Egg and tuna briks with carrot salad
Australian Gourmet Traveller entree recipe for egg and tuna briks with carrot salad
- Serves 4
Print
Ingredients
- 150 gm tinned tuna
- ½ cup white onion, coarsely grated
- 1 tbsp salted capers, rinsed
- 1 tsp ground cumin
- 1 tbsp extra-virgin olive oil
- 8 sheets warkha pastry (see note)
- 4 free-range eggs
- For deep-frying: vegetable oil
- To serve: lemon wedges, quartered
Carrot salad
- 1 cup carrot, julienned, (about 1 carrot)
- ¼ cup currants, soaked in warm water for 10 minutes
- ¼ cup flat-leaf parsley leaves (loosely packed)
- 2 tbsp extra-virgin olive oil
- 1 tsp ground cumin
- 1 lemon, juice only
Method
Main
- 1To make the tuna filling, mix the tuna, onion, capers, cumin and olive oil and season generously with sea salt and freshly ground black pepper. Reserve until ready to use.
- 2To make the carrot salad, combine all ingredients in a bowl and leave to marinate, covered, in the refrigerator.

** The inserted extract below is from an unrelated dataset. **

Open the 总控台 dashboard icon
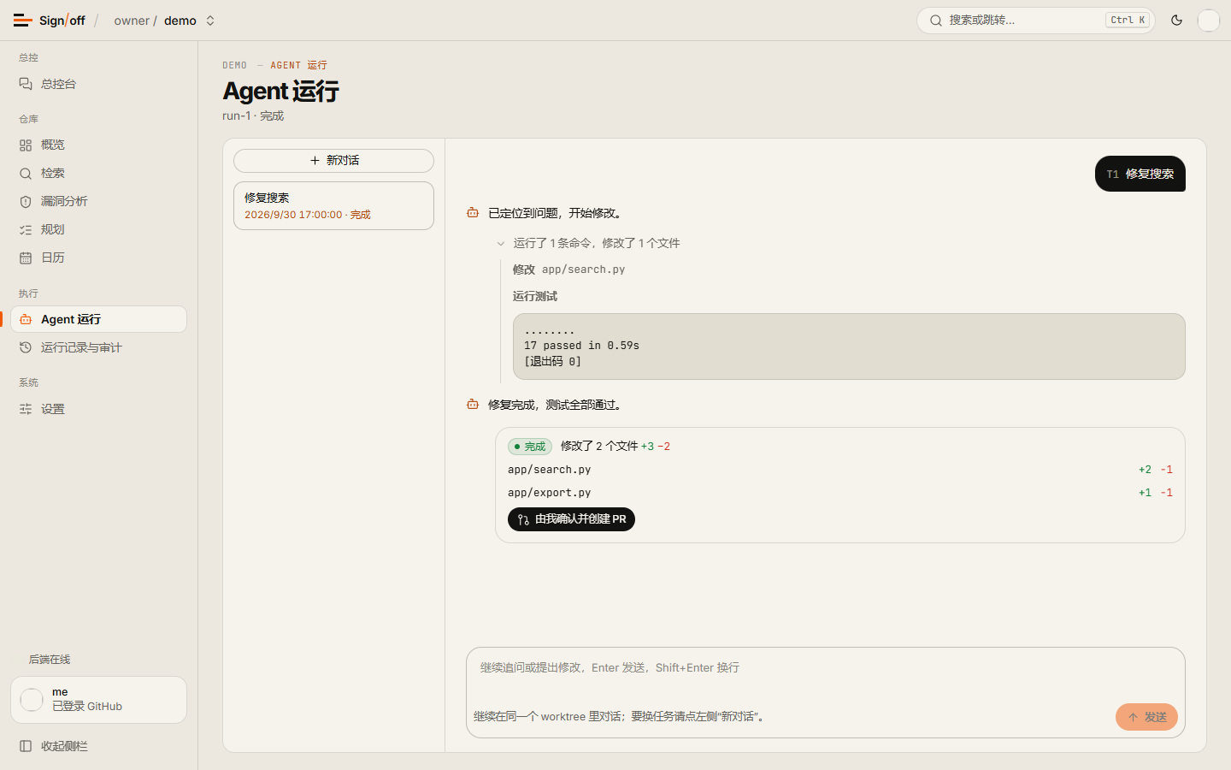The width and height of the screenshot is (1231, 770). 26,84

- 3To assemble the briks, lay 2 sheets of pastry over a 20cm plate. Fold in edges to create a 20cm square. Place a quarter of the tuna filling in centre of this square and make a depression in the centre. Break a raw egg into the depression and quickly fold diagonally to create a triangle. Using a pastry brush, moisten the triangle edges with water to seal. Repeat process with remaining 3 briks.
- 4Heat oil in a deep-fryer or large saucepan to 190C and deep-fry briks for 2-3 minutes, turning once. Drain on kitchen paper and serve immediately with a squeeze of lemon and some carrot salad. When you cut into the briks the yolk should still be liquid.
Notes
Note Warkha pastry, a traditional thin Tunisian pastry used for this dish, is available from The Essential Ingredient. If unavailable, substitute with filo pastry; using 2 sheets of filo, cut into a 30cm circle, for each brik.